EXERCISE REQUIREMENTS :: Lay out the data from the line containing "Click the blue Opacity link" through the line containing "Action: tap(926, 405)" as a numbered list, skipping any blank lines.
====== RECORDS FOR THIS EXERCISE ======
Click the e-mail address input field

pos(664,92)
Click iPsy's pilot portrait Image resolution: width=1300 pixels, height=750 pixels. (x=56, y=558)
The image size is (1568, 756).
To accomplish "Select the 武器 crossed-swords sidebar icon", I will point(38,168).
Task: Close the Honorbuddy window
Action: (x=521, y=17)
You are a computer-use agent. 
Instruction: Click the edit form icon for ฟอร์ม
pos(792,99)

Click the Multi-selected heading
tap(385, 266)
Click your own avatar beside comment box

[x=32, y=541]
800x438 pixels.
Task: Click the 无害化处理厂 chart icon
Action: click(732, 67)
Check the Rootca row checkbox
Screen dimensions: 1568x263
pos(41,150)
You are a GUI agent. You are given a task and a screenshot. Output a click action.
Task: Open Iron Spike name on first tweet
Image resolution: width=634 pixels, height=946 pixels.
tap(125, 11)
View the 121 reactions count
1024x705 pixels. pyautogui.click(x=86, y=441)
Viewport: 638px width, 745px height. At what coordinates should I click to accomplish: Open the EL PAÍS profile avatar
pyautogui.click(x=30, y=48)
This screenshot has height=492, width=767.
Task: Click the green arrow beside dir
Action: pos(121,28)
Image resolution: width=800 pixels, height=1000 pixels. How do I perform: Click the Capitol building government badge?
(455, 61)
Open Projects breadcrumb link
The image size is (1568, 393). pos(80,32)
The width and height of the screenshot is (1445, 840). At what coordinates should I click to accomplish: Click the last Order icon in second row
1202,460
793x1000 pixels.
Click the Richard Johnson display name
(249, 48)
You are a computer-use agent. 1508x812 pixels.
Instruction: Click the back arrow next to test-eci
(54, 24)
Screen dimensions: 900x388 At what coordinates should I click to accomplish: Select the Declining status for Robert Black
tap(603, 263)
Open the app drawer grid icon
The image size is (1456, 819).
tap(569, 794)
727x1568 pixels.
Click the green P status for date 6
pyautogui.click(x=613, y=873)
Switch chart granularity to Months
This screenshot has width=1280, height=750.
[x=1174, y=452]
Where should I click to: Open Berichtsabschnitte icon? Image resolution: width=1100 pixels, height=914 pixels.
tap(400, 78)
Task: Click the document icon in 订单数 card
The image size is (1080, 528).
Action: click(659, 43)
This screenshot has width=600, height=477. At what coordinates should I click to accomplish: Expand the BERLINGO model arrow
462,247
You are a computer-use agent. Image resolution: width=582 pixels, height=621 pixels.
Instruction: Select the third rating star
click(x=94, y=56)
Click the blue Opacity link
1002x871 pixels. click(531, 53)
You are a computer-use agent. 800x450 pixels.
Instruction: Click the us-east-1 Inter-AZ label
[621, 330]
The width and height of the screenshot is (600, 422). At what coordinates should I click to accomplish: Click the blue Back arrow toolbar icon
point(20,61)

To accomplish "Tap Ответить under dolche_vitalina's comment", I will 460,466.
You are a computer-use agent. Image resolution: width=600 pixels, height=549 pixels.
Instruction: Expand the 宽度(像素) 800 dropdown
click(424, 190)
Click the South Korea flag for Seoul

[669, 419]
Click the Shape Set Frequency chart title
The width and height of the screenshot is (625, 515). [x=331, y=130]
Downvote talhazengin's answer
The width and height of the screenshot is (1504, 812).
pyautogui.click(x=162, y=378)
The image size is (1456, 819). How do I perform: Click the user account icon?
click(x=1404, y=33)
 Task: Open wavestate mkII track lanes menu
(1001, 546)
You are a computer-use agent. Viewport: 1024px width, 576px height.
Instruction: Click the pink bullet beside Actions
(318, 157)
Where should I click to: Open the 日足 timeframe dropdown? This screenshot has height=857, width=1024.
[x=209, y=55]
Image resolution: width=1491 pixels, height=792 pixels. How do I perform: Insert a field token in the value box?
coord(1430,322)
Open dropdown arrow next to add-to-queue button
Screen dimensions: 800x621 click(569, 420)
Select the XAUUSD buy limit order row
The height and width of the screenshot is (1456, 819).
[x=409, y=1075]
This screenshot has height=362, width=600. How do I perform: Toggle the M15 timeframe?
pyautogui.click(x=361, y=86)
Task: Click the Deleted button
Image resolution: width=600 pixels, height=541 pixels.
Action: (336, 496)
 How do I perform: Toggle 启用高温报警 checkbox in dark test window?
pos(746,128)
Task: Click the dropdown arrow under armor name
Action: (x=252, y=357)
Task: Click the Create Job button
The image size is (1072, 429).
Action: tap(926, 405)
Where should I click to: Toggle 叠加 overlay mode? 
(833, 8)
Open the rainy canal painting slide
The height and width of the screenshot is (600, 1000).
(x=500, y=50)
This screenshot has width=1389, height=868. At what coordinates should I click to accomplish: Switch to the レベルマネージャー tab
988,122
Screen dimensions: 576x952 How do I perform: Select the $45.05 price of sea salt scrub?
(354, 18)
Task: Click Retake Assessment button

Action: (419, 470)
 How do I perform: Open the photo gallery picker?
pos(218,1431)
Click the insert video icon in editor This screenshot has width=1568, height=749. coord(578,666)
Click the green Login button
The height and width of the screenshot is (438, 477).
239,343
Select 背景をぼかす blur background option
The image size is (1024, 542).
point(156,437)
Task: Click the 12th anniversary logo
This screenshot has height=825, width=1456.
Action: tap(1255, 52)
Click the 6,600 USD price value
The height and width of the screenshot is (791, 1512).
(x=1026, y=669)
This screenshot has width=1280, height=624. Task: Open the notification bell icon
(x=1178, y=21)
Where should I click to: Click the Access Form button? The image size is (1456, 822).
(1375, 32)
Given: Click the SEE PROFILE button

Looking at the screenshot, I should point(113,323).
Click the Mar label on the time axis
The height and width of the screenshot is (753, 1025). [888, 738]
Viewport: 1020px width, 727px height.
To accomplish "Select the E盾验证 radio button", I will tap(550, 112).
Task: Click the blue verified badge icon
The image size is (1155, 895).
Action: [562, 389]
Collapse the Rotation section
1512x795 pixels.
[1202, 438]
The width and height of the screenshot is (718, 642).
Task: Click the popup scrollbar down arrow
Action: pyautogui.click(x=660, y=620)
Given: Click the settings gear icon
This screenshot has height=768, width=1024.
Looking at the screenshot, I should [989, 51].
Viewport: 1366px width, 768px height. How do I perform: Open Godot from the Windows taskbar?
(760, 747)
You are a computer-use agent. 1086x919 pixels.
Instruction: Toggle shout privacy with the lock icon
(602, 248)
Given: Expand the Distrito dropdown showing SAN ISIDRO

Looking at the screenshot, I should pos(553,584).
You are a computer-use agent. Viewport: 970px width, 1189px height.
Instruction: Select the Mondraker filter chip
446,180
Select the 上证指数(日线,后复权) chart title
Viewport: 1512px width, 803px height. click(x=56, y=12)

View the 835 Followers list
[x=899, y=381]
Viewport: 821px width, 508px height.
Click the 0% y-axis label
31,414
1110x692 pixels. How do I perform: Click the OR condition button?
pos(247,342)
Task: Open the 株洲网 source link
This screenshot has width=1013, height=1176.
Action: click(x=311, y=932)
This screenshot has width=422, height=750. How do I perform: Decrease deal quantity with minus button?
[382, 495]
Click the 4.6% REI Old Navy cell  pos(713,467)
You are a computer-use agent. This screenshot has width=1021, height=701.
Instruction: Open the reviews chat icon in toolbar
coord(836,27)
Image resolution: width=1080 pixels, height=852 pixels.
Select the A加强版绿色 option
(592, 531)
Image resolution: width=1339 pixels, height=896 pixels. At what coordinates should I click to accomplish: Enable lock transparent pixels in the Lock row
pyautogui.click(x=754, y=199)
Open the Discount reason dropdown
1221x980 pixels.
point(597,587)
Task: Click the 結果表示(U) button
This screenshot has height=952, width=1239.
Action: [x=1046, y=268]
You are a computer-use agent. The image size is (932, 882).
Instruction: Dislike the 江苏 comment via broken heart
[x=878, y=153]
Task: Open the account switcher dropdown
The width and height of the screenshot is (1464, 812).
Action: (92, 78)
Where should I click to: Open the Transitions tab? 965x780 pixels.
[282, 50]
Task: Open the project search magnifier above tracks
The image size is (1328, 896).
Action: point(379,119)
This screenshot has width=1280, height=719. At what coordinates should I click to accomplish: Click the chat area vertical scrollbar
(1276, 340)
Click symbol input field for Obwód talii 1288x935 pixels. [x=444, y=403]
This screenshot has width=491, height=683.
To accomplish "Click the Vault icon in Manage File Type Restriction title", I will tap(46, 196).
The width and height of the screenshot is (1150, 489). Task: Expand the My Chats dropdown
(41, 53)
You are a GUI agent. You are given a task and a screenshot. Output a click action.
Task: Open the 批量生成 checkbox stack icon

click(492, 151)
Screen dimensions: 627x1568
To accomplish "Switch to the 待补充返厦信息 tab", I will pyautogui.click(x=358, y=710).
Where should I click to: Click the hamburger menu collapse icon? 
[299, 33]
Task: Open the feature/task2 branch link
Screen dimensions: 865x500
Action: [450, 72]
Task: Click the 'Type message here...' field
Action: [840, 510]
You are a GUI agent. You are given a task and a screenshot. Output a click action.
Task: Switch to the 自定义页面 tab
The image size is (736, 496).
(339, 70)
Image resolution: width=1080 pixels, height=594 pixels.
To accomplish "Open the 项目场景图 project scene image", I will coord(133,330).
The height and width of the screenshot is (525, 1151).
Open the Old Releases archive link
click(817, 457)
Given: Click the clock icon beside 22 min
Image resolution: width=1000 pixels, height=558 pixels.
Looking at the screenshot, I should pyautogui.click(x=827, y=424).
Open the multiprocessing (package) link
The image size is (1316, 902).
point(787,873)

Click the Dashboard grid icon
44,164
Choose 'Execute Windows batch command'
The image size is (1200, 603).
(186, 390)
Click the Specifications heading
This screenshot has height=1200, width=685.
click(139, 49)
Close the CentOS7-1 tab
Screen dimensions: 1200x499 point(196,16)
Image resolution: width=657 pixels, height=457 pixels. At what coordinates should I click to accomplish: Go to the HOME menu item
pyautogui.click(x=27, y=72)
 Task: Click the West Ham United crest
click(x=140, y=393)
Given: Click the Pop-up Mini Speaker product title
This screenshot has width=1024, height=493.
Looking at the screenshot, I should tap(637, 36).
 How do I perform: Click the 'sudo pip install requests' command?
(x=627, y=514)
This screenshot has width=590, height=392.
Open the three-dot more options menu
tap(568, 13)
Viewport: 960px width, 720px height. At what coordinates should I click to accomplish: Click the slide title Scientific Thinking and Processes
======
OUTPUT OF THE TASK ::
1. Click the blue Opacity link
2. 1002x871 pixels. click(531, 53)
3. You are a computer-use agent. 800x450 pixels.
4. Instruction: Click the us-east-1 Inter-AZ label
5. [621, 330]
6. The width and height of the screenshot is (600, 422). At what coordinates should I click to accomplish: Click the blue Back arrow toolbar icon
7. point(20,61)
8. To accomplish "Tap Ответить under dolche_vitalina's comment", I will 460,466.
9. You are a computer-use agent. Image resolution: width=600 pixels, height=549 pixels.
10. Instruction: Expand the 宽度(像素) 800 dropdown
11. click(424, 190)
12. Click the South Korea flag for Seoul
13. [669, 419]
14. Click the Shape Set Frequency chart title
15. The width and height of the screenshot is (625, 515). [x=331, y=130]
16. Downvote talhazengin's answer
17. The width and height of the screenshot is (1504, 812).
18. pyautogui.click(x=162, y=378)
19. The image size is (1456, 819). How do I perform: Click the user account icon?
20. click(x=1404, y=33)
21.  Task: Open wavestate mkII track lanes menu
22. (1001, 546)
23. You are a computer-use agent. Viewport: 1024px width, 576px height.
24. Instruction: Click the pink bullet beside Actions
25. (318, 157)
26. Where should I click to: Open the 日足 timeframe dropdown? This screenshot has height=857, width=1024.
27. [x=209, y=55]
28. Image resolution: width=1491 pixels, height=792 pixels. How do I perform: Insert a field token in the value box?
29. coord(1430,322)
30. Open dropdown arrow next to add-to-queue button
31. Screen dimensions: 800x621 click(569, 420)
32. Select the XAUUSD buy limit order row
33. The height and width of the screenshot is (1456, 819).
34. [x=409, y=1075]
35. This screenshot has height=362, width=600. How do I perform: Toggle the M15 timeframe?
36. pyautogui.click(x=361, y=86)
37. Task: Click the Deleted button
38. Image resolution: width=600 pixels, height=541 pixels.
39. Action: (336, 496)
40.  How do I perform: Toggle 启用高温报警 checkbox in dark test window?
41. pos(746,128)
42. Task: Click the dropdown arrow under armor name
43. Action: (x=252, y=357)
44. Task: Click the Create Job button
45. The image size is (1072, 429).
46. Action: tap(926, 405)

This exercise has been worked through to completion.